- **Provided data**
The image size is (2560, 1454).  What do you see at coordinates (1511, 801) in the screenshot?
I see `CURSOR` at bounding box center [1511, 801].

--

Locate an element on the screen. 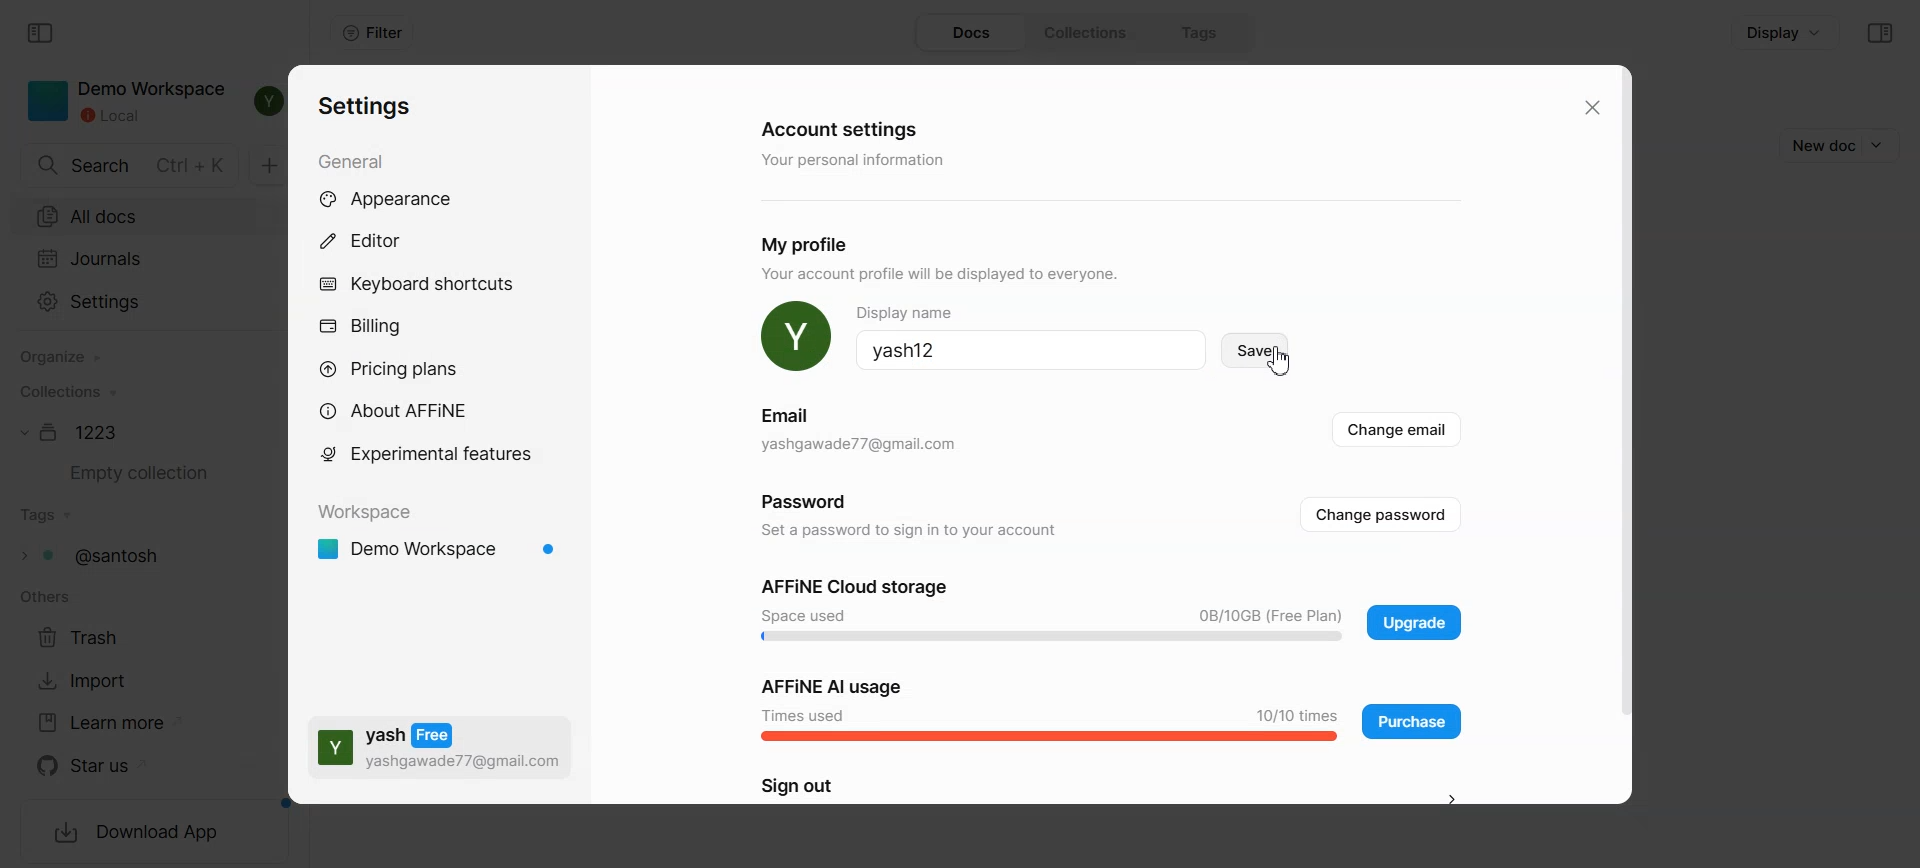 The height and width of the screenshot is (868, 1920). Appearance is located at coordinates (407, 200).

--

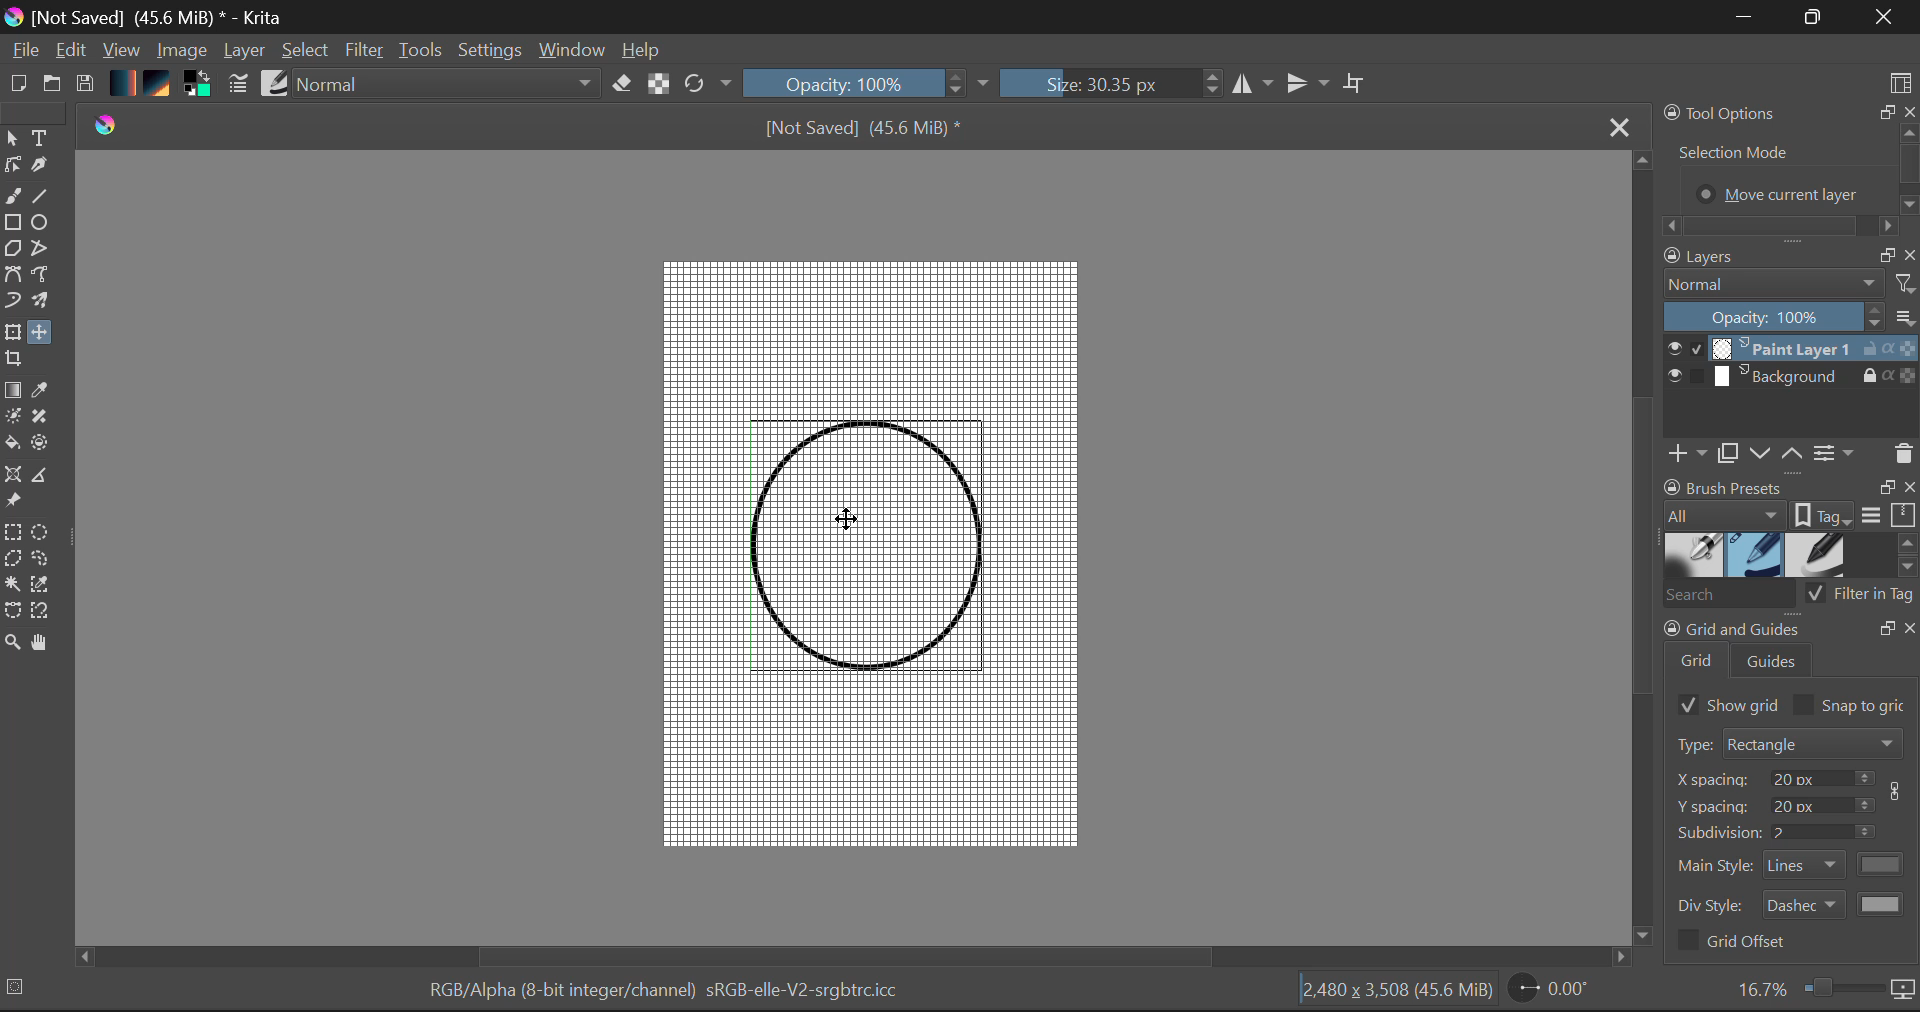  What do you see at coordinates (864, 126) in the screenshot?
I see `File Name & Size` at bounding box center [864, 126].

- **What is asked**
Copy out the lines from the line with "What do you see at coordinates (864, 126)" to the line with "center [864, 126].", both included, leaving out the pictures.

- **Answer for the task**
  What do you see at coordinates (864, 126) in the screenshot?
I see `File Name & Size` at bounding box center [864, 126].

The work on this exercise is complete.